**GESTELLTE AUFGABE**
Schreibe alles von der Zeile mit "Task: Tick the Save in image checkbox" bis einschließlich der Zeile mit "Action: pyautogui.click(x=496, y=238)" wortgetreu ab. Die Bilder sollen in deiner Abschrift fehlen.
== BEREITGESTELLTE DATEN
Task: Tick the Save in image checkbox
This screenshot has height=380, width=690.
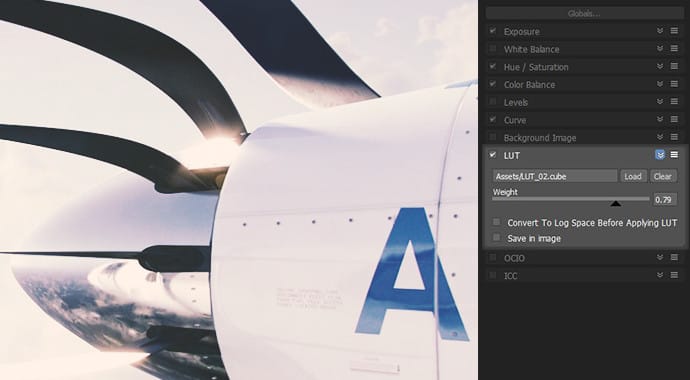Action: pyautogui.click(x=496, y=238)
====
== BEREITGESTELLTE DATEN
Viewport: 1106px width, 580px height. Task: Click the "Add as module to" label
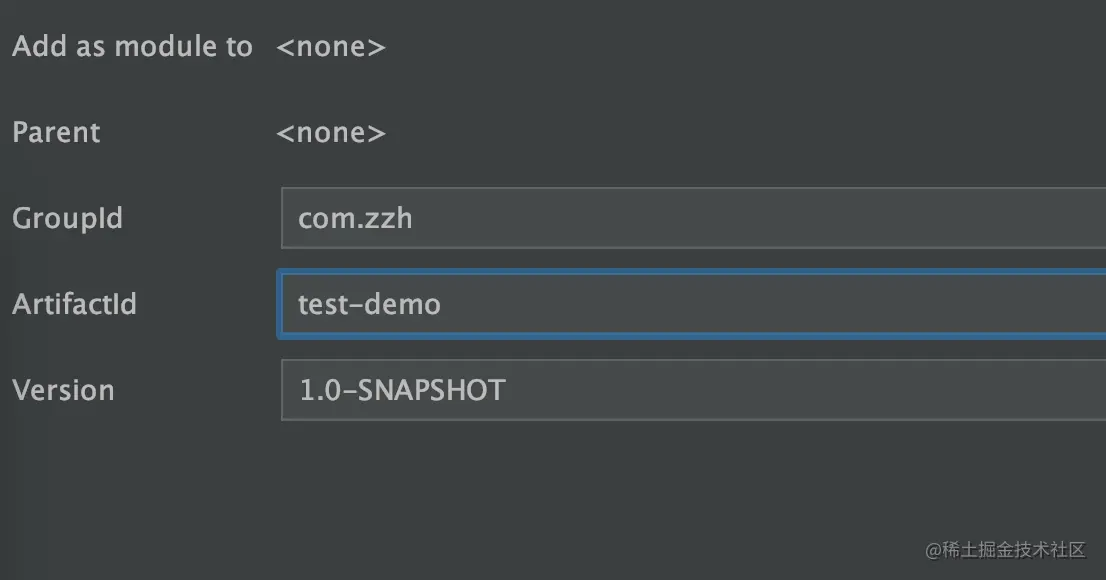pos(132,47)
====
**SCHRIFTLICHE LÖSUNG**
Task: Tick the Save in image checkbox
This screenshot has height=380, width=690.
Action: pyautogui.click(x=496, y=238)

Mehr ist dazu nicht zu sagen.